I'd be interested in grabbing about 10kg


----------



## brettprevans (27/8/09)

woops. yup $6 per kg. my mistake. thought it was too good to be true. Id ven jumped online to see how much $ I could spare to get some some shipped to melbourne!


----------



## white.grant (27/8/09)

Hi Dave,

I'd be keen for some - 10-15kg depending on prices.

Cheers

Grant


----------



## barls (27/8/09)

im interested in 10kg as well dependent on price and varieties


----------



## syd_03 (27/8/09)

I'd be interesed in some too, even if it is just for my porridge.


----------



## syd_03 (17/9/09)

Did this die?


----------



## Airgead (18/9/09)

I'm still waiting for conformation of prices and dates. The guy does great honey but he's not exactly what you would call 100% reliable about little things like returning phone calls...


----------



## syd_03 (18/9/09)

Airgead said:


> I'm still waiting for conformation of prices and dates. The guy does great honey but he's not exactly what you would call 100% reliable about little things like returning phone calls...
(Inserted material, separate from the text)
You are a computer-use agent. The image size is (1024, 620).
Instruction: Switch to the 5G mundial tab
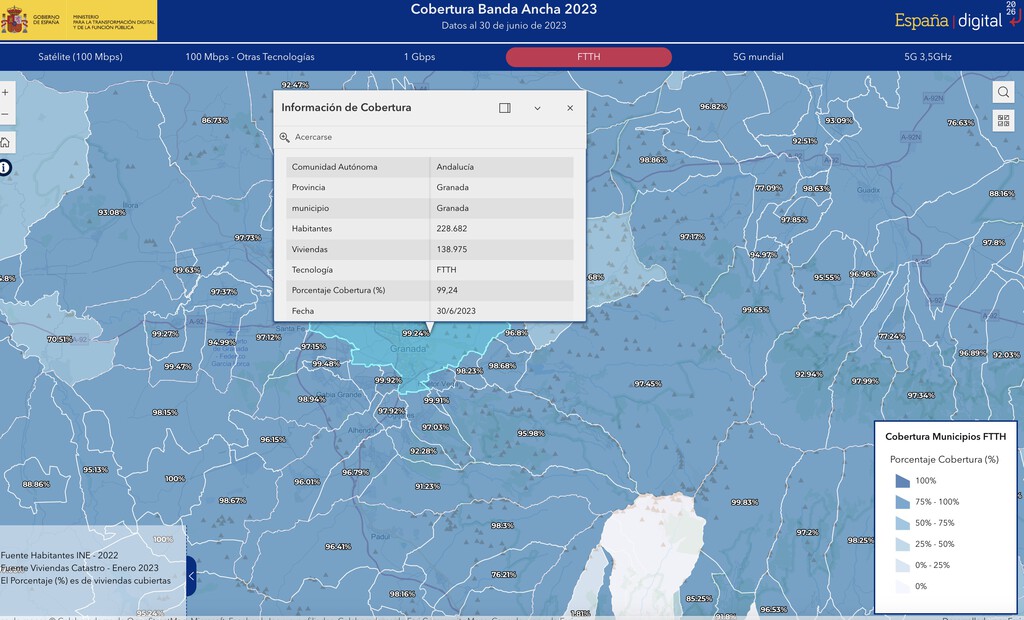[x=758, y=57]
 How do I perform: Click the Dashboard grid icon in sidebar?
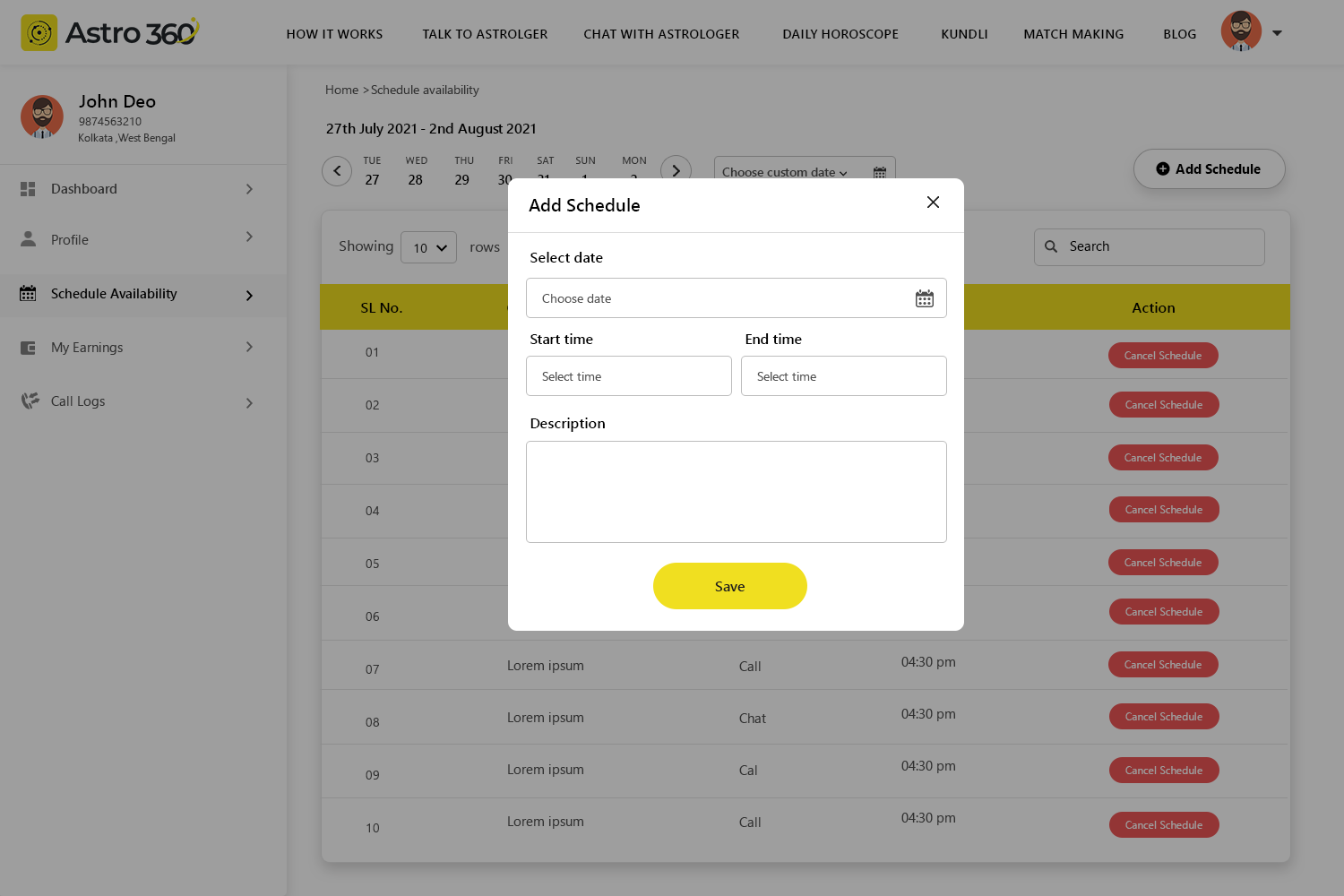coord(28,189)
Most exceptional people are a lil unreliable.


----------



## RetsamHsam (18/9/09)

I'll be in for 10kg if this goes ahead


----------



## white.grant (19/9/09)

I'm still keen.

cheers

grant


----------



## /// (19/9/09)

Count me in...


----------



## Stuster (19/9/09)

I'd take 10kg as well.


----------



## redbeard (19/9/09)

Im interested in 5 or 10 depending on price


----------



## MishMash (21/9/09)

If this comes off in the end I would also be interested in about 20kg.

Cheers


----------